That summer Wes rented a furnished house north of Eureka from a recovered alcoholic named Chef.

Then he called to ask me to forget what I had going and to move up there and live with him. He said he was on the wagon. I knew about that wagon. But he wouldn’t take no for an answer. He called again and said, Edna, you can see the ocean from the front window. You can smell salt in the air. I listened to him talk. He didn’t slur his words. I said, I’ll think about it. And I did. A week later he called again and said, Are you coming? I said I was still thinking. He said, We’ll start over. I said, If I come up there, I want you to do something for me. Name it, Wes said. I said, I want you to try and be the Wes I used to know.

The old Wes. The Wes I married. Wes began to cry, but I took it as a sign of his good intentions. So I said, All right, I’ll come up.

Wes had quit his girlfriend, or she’d quit him—I didn’t know, didn’t care. When I made up my mind to go with Wes, I had to say goodbye to my friend. My friend said, You’re making a mistake. He said, Don’t do this to me. What about us? he said. I said, I have to do it for Wes’s sake. He’s trying to stay sober.
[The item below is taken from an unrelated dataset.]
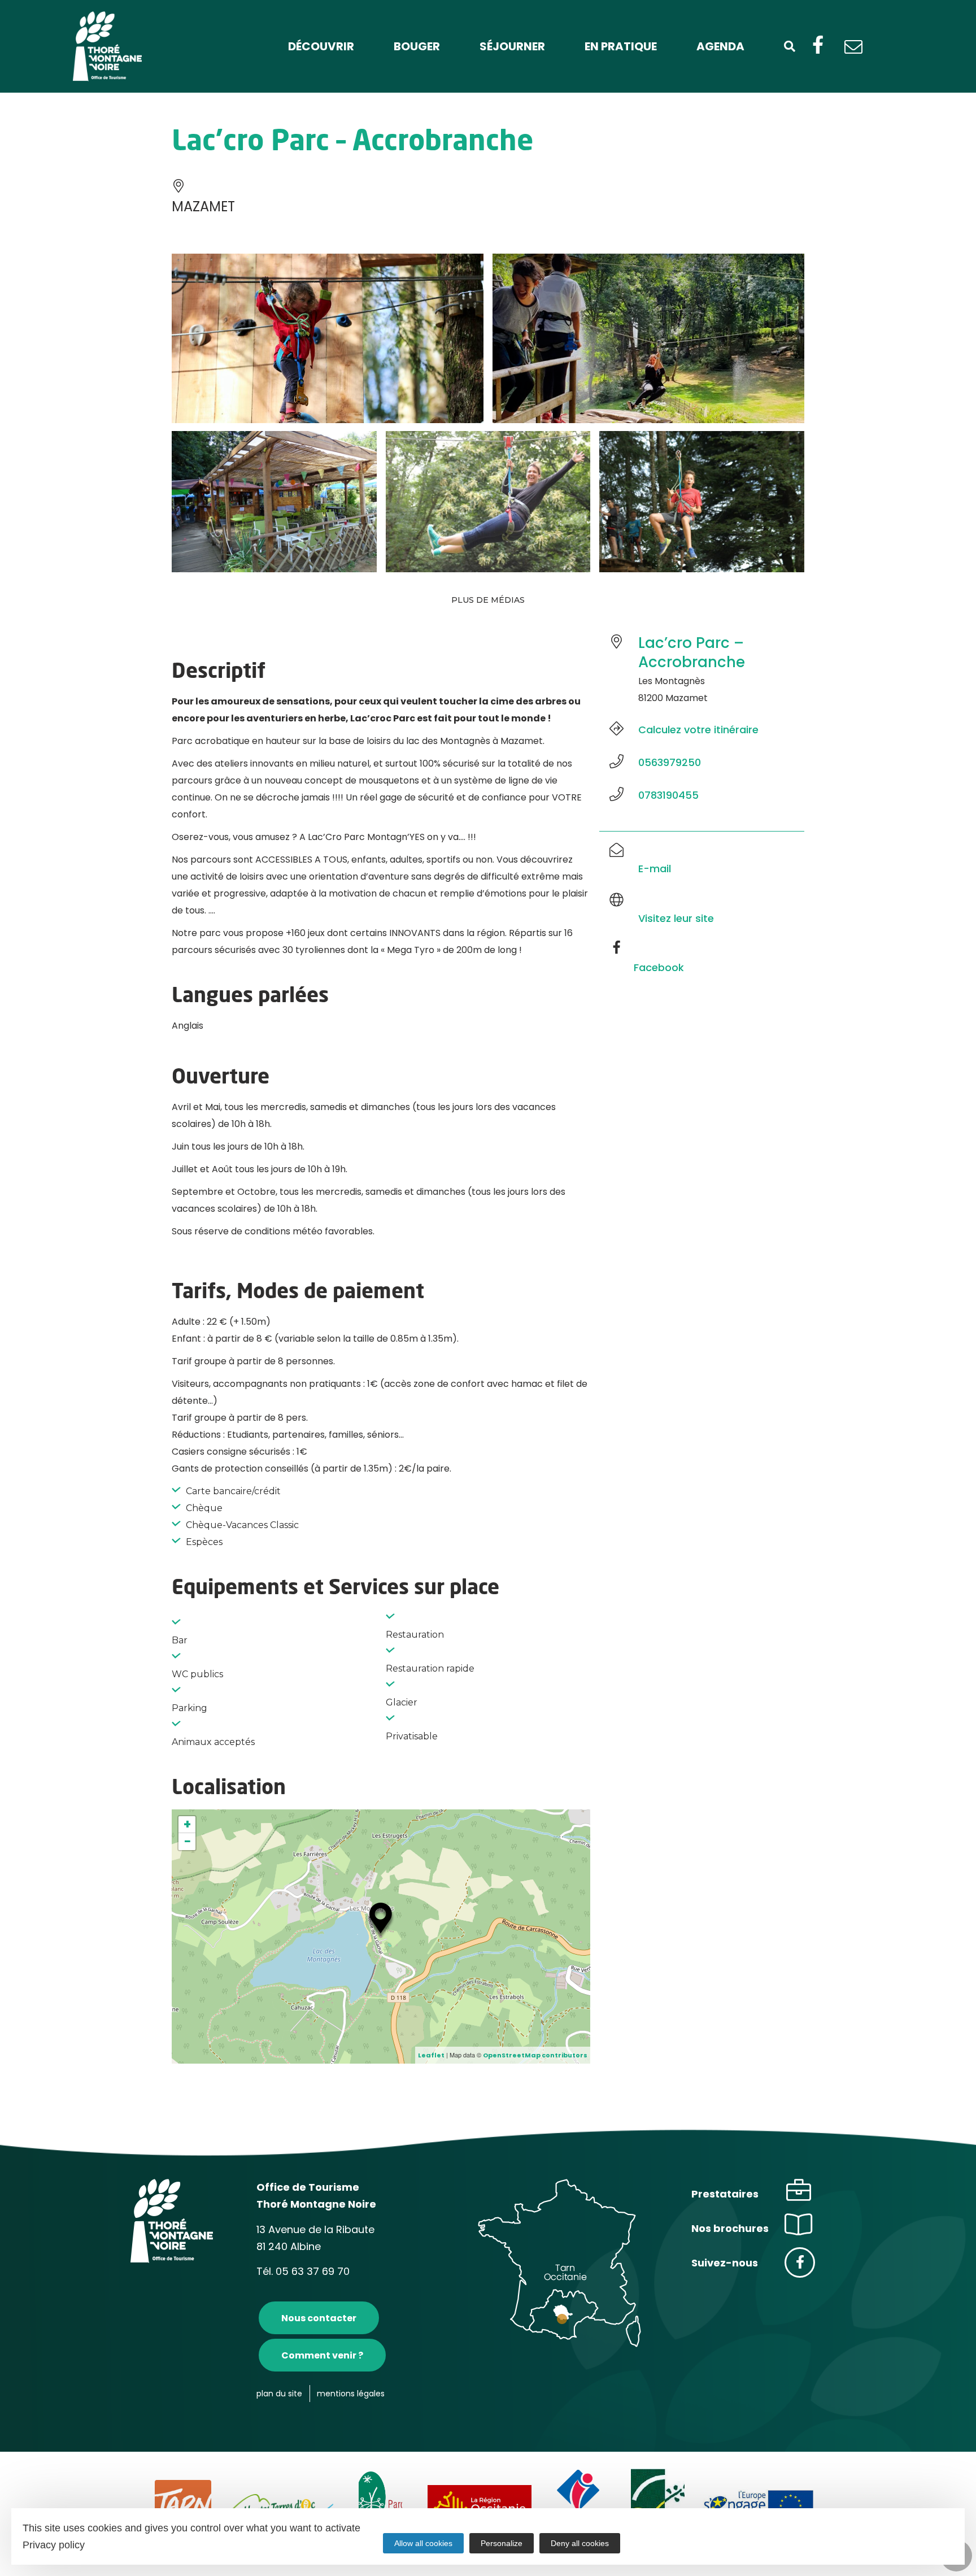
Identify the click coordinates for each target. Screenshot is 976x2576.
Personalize (501, 2543)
You remember what that’s like. I remember, my friend said, but I don’t want you to go. I said, I’ll go for the summer. Then I’ll see. I’ll come back, I said. He said, What about me? What about my sake? Don’t come back, he said.

We drank coffee, pop, and all kinds of fruit juice that summer. The whole summer, that’s what we had to drink. I found myself wishing the summer wouldn’t end. I knew better, but after a month of being with Wes in Chefs house, I put my wedding ring back on. I hadn’t worn the ring in two years. Not since the night Wes was drunk and threw his ring into a peach orchard.
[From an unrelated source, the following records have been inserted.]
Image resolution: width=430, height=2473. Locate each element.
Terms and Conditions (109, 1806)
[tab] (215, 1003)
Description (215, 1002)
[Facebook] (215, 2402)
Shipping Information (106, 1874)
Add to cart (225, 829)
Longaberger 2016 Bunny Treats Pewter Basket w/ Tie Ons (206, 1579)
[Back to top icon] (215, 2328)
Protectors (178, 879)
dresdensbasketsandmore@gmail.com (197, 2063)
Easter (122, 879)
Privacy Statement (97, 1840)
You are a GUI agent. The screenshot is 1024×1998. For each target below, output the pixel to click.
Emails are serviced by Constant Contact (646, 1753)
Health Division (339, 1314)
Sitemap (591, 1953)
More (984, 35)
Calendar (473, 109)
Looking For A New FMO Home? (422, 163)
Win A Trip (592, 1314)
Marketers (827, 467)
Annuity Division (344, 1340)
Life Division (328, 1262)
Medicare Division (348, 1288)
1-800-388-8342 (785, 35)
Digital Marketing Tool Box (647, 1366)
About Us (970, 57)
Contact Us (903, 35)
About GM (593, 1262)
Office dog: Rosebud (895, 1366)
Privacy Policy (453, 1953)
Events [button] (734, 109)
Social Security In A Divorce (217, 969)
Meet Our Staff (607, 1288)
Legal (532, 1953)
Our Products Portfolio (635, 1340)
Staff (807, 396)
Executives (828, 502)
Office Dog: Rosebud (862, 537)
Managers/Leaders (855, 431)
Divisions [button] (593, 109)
Wes had a little money, so I didn’t have to work. And it turned out Chef was letting us have the house for almost nothing. We didn’t have a telephone. We paid the gas and light and shopped for specials at the Safeway. One Sunday afternoon Wes went out to get a sprinkler and came back with something for me.

He came back with a nice bunch of daisies and a straw hat. Tuesday evenings we’d go to a movie. Other nights Wes would go to what he called his Don’t Drink meetings. Chef would pick him up in his car at the door and drive him home again afterward. Some days Wes and I would go fishing for trout in one of the freshwater lagoons nearby. We’d fish off the bank and take all day to catch a few little ones. They’ll do fine, I’d say, and that night I’d fry them for supper. Sometimes I’d take off my hat and fall asleep on a blanket next to my fishing pole. The last thing I’d remember would be clouds passing overhead toward the central valley. At night, Wes would take me in his arms and ask me if I was still his girl.

Our kids kept their distance. Cheryl lived with some people on a farm in Oregon. She looked after a herd of goats and sold the milk. She kept bees and put up jars of honey. She had her own life, and I didn’t blame her. She didn’t care one way or the other about what her dad and I did so long as we didn’t get her into it. Bobby was in Washington working in the hay. After the haying season, he planned to work in the apples. He had a girl and was saving his money. I wrote letters and signed them, “Love always.”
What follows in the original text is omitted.